Step 7	exit Example: RP/0/RSP0/CPU0:router(config-t3)# exit	Exits T3/E3 or T1/E1 controller configuration mode.
Step 8	exit Example: RP/0/RSP0/CPU0:router(config)# exit	Exits global configuration mode.
Step 9	bert [t3 \| e3 \| t1 \| e1] interface-path-id [channel-group channel-group-number] [error] start Example: RP/0/RSP0/CPU0:router# bert t3 0/3/0/0 start RP/0/RSP0/CPU0:router# bert t3 0/3/0/0 error	Starts the configured BERT test on the specified T3/E3 or T1/E1 controller.
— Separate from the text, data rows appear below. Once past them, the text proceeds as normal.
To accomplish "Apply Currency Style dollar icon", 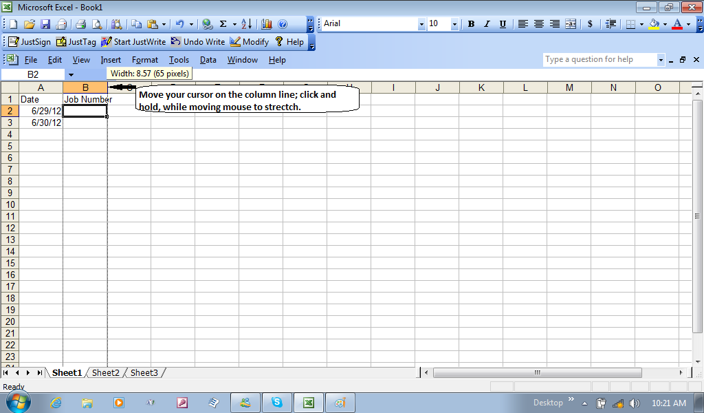I will pyautogui.click(x=590, y=24).
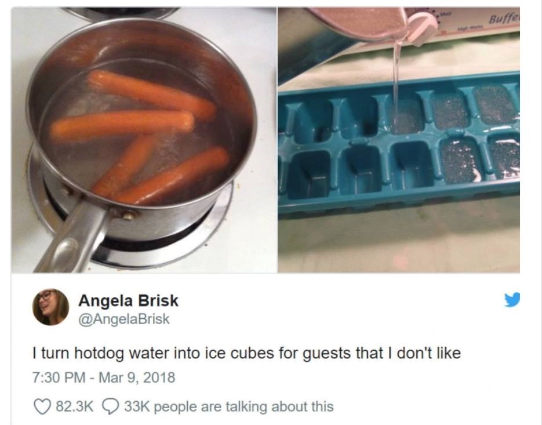Click the hotdog water tweet text
542x425 pixels.
pyautogui.click(x=246, y=354)
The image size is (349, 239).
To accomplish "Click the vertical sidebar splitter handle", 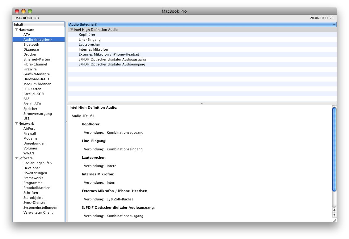I will click(x=66, y=122).
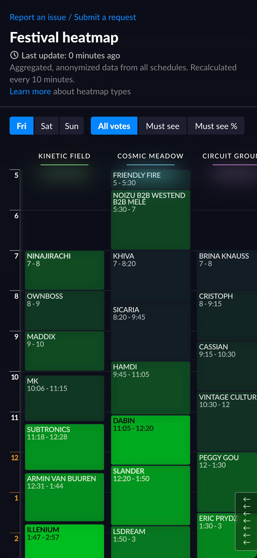Click Learn more about heatmap types
Viewport: 257px width, 558px height.
pyautogui.click(x=30, y=91)
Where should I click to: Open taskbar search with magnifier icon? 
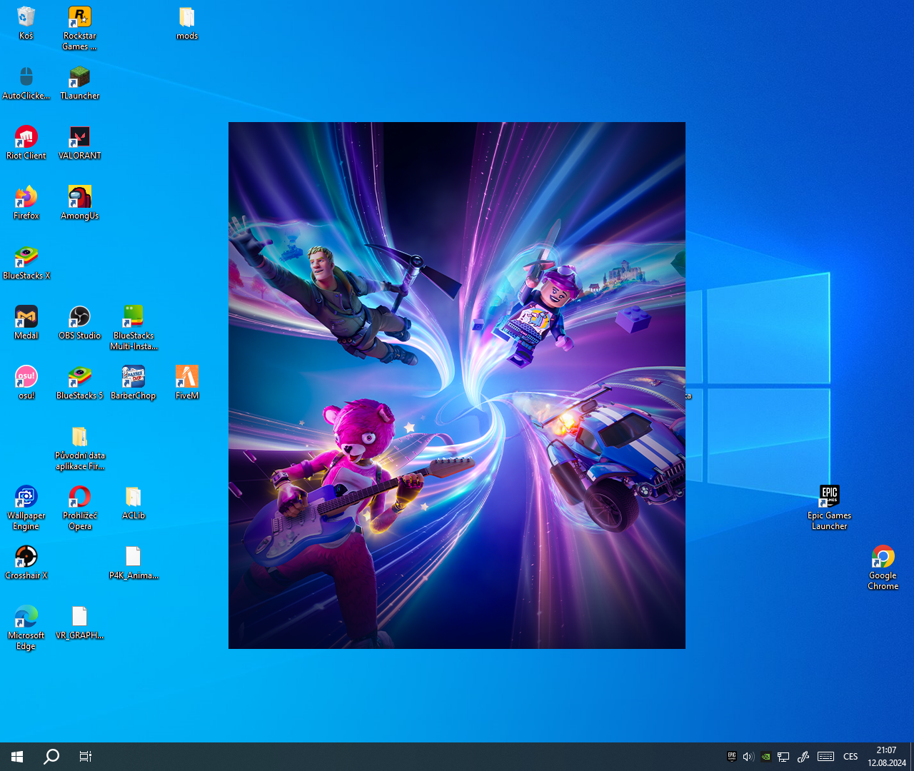point(51,757)
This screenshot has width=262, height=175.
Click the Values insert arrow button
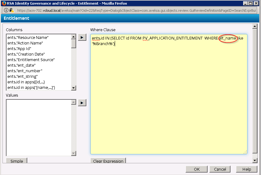(82, 103)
Note You can include the optional error keyword to inject errors into the running BERT stream.
Step 10	bert [t3 \| e3 \| t1 \| e1] interface-path-id [channel-group channel-group-number] stop Example: RP/0/RSP0/CPU0:router# bert t3 0/3/0/0 stop	Stops the configured BERT test on the specified T3/E3 or T1/E1 controller.
Step 11	show controllers [t3 \| e3 \| t1 \| e1] interface-path-id Example: RP/0/RSP0/CPU0:router# show controllers t3 0/3/0/0	Displays the results of the configured BERT.

What to Do Next

Configure the serial interfaces that are associate with the controllers you tested, as described in the Configuring Serial Interfaces on the Cisco ASR 9000 Series Router module.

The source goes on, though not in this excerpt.